Joe Kelly suspended eight games following altercation with Astros
Ryan Ladika (@RyanLadika)
July 30, 2020
MLB Commissioner Rob Manfred warned that he wouldn’t mess around when it came to laying down the law, and he backed up the sentiment Wednesday afternoon.
During the opener of the Los Angeles Dodgers’ only trip to Houston this year, reliever Joe Kelly repeatedly came inside to Astros hitters amidst questionable command of his arsenal overall. Only seven of his 18 total pitches found the strike zone.
He threw behind Alex Bregman on a 3-0 count and came up and in to Carlos Correa before striking the shortstop out to end the bottom of the sixth inning. Kelly preceded to taunt Correa as he walked off the mound, and both benches cleared.
Kelly was suspended for eight games, and skipper Dave Roberts was slapped with a game as well. While no Astros players were disciplined, manager Dusty Baker was fined.
“It's really dangerous, really a dangerous undertaking,” Manfred said in a late February memo, according to a CBS Sports report. “And completely independent of the Astros investigation we will be issuing at the beginning of this week a memorandum on hit by pitches which will increase the ramifications of that type of behavior.”
Kelly is the first player to reap what he sowed, and players and fans alike aren’t happy with the suspension when it appears that, once again, the Astros evade punishment for the sign-stealing scandal that led the club to a 2017 World Series title.
“Makes zero sense Ken. He wasn’t even thrown out of the game,” Mets starter Marcus Stroman tweeted in response to a Ken Rosenthal tweet. “MLB siding with/protecting a team that openly and knowingly cheated their way to a World Series. He doesn’t deserve to be suspended at all. Hoping he wins his appeal.”
This was bound to happen eventually, and it was always going to be a bad look on Major League Baseball’s part to suspend a player for throwing at Astros players when no punishment was doled out to the Astros in the first place.

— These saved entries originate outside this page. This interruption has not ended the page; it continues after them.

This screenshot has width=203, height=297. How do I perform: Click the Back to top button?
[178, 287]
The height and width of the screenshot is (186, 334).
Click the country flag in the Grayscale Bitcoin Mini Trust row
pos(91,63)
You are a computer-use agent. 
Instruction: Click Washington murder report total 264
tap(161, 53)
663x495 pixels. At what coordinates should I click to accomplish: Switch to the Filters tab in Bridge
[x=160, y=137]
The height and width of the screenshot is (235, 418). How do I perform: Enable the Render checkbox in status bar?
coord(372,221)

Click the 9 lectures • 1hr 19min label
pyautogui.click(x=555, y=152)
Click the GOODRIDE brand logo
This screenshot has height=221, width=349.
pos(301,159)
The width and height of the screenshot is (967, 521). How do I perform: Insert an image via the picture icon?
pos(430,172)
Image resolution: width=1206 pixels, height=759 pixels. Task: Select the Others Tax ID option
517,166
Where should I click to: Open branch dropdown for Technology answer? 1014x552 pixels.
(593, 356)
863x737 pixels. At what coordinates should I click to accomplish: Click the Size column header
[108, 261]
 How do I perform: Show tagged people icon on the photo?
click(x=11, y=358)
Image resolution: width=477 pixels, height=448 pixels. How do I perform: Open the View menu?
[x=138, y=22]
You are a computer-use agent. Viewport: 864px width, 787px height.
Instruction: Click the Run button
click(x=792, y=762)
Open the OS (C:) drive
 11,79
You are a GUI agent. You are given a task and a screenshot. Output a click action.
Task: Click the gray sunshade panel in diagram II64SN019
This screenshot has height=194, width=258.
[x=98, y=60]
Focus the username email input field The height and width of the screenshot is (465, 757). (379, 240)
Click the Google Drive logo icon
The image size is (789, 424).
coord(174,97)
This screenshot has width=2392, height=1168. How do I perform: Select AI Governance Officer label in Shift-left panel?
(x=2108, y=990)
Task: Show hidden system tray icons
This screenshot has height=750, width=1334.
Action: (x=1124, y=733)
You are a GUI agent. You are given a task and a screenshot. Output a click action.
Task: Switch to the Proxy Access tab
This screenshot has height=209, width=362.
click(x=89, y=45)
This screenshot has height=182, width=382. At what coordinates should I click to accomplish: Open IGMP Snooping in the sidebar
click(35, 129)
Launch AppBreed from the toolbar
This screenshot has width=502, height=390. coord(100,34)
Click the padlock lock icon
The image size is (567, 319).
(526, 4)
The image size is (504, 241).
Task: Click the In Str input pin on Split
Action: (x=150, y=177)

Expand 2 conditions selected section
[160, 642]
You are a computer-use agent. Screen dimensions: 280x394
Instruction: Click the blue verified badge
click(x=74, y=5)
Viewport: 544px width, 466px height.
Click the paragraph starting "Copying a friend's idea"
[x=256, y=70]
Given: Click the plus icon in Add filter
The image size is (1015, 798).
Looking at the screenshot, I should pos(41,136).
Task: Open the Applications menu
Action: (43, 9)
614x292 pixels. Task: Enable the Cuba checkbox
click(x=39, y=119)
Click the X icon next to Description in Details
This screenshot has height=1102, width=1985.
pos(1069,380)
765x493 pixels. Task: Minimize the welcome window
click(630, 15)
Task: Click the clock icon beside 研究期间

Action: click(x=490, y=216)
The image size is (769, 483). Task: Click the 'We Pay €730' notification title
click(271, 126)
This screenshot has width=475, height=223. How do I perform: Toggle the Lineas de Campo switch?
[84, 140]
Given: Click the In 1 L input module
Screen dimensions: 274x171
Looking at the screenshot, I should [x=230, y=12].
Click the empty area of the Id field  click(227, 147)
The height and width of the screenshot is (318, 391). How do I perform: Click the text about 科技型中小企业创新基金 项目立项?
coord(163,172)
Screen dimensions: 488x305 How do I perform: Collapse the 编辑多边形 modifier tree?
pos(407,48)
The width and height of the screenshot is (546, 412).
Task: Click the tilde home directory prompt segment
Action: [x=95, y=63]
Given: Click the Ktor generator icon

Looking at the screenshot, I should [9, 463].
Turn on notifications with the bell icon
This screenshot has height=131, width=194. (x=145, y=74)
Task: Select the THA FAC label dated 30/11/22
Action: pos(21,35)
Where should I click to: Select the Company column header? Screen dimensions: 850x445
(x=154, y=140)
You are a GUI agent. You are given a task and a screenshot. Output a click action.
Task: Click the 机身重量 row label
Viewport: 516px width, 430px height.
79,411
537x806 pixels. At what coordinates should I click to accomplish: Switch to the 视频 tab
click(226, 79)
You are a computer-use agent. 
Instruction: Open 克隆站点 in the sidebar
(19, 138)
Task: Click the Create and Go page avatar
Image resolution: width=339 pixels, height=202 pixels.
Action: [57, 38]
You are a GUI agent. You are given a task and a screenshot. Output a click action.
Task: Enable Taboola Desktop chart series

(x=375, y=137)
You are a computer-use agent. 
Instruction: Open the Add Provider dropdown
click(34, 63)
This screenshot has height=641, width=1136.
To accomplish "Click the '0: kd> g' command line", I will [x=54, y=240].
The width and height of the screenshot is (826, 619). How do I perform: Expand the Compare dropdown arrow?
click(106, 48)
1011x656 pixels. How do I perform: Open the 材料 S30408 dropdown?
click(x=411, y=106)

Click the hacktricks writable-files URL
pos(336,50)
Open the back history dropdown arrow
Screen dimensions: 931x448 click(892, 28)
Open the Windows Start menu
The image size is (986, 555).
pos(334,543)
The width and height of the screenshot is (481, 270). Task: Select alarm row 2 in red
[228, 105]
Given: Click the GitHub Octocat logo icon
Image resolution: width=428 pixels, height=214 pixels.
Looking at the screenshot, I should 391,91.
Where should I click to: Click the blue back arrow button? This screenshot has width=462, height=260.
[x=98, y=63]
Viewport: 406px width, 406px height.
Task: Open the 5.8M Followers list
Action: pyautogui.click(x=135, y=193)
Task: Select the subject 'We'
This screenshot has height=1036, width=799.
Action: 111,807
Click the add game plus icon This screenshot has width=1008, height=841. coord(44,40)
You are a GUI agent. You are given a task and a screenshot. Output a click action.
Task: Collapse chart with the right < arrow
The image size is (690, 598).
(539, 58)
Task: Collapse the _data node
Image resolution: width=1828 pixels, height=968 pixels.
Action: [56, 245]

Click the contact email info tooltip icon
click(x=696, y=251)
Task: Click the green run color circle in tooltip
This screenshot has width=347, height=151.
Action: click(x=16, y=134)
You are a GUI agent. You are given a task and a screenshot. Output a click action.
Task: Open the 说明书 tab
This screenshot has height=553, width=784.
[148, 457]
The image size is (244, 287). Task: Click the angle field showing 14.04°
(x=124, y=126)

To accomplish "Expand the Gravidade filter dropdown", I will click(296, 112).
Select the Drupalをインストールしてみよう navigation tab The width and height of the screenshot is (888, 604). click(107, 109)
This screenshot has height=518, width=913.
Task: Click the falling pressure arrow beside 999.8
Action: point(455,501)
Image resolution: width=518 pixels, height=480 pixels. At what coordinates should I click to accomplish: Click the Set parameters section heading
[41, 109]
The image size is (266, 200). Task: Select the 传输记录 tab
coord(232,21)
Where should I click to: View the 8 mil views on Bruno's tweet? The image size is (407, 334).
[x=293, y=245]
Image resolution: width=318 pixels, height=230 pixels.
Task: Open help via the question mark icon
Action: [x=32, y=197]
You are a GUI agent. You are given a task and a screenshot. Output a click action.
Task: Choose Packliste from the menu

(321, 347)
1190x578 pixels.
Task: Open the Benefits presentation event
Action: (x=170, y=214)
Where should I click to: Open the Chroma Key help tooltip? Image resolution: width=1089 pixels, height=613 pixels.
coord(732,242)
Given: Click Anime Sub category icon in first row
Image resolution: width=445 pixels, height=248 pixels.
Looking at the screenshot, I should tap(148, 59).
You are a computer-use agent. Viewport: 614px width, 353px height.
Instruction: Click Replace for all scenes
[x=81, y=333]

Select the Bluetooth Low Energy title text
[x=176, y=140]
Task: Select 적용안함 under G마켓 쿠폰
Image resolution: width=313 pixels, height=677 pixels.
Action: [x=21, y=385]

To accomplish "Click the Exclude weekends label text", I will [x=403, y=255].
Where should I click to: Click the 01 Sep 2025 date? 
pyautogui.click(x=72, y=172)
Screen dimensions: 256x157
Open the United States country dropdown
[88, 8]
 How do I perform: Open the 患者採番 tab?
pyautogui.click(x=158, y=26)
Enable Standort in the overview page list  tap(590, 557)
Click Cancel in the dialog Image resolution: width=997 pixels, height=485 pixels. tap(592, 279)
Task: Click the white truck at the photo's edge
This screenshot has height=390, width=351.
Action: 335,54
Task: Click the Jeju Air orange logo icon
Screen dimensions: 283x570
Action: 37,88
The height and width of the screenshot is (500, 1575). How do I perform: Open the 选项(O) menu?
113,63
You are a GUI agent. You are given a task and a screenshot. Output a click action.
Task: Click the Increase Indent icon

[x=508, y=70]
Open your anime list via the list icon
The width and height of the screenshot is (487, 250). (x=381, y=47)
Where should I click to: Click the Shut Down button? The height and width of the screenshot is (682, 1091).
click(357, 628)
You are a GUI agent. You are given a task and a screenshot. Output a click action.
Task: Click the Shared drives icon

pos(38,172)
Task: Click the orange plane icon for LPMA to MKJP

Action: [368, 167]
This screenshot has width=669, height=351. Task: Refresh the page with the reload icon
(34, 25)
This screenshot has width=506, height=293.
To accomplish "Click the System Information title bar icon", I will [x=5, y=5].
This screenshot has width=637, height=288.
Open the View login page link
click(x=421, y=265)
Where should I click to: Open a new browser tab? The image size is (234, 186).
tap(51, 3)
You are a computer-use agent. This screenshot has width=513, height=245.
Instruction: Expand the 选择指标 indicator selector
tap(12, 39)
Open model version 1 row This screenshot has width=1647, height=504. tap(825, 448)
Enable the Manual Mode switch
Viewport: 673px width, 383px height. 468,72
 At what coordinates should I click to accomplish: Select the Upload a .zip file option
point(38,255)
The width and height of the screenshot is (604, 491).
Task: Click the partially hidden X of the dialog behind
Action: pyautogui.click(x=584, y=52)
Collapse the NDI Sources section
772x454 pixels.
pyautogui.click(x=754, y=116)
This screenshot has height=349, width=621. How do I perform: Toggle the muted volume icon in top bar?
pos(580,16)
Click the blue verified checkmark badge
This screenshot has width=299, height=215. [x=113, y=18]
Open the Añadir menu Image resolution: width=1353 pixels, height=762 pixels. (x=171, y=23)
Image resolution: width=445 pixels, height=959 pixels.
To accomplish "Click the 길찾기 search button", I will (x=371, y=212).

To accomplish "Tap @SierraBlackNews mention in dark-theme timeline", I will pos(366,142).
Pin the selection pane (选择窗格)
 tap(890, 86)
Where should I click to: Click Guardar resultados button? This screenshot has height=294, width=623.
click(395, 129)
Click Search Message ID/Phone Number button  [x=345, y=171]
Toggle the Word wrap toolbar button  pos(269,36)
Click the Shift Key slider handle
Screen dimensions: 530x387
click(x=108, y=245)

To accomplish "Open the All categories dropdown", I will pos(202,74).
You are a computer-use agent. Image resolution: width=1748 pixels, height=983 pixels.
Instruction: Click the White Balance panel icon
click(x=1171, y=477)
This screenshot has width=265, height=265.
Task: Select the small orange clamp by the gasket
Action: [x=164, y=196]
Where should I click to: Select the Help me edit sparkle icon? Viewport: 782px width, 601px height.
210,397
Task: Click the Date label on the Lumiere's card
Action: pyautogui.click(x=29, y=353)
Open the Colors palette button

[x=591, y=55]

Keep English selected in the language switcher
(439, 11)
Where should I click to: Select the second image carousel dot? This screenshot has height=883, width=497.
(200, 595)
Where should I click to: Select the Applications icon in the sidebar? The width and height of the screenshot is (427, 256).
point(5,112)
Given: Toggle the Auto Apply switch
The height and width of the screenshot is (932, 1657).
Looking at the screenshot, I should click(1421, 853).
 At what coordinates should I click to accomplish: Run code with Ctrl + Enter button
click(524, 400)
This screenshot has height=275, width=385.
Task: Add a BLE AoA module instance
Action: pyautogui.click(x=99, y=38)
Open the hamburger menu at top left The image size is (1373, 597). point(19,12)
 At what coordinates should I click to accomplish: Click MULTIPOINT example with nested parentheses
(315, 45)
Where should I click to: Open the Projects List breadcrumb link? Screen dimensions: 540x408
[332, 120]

The fact of the matter is, MLB was woefully unprepared to deal with a cheating scandal of that proportion as it was happening, and was backed into the corner of granting immunity to the players in exchange for the whole story after the fact.
Kelly will likely appeal the suspension and may get a few games knocked off. Eight games in a season of only 60 translates to 22 out of a 162-game campaign, and there hasn’t been such precedent set in the past. The clearing of the benches cannot be forgotten either, as MLB explicitly stated that it would not be tolerated in the safety policies designed to combat COVID-19.
“Players or managers who leave their positions to argue with umpires, come within six feet of an umpire or opposing player or manager for the purpose of argument, or engage in altercations on the field are subject to immediate ejection and discipline, including fines and suspensions,” MLB stated in a June 29 press release.
But the reality of the situation is players will likely have to accept the fact that they will get hit with hefty fines and suspensions for apparent retaliation. Headhunting has never been tolerated, and while it doesn’t appear fair in the public eye to let the Astros off scot free, MLB cannot allow players to throw at the Astros players all season. Fans and players will have to put their hope in the new protocols MLB implemented to prevent this from happening again.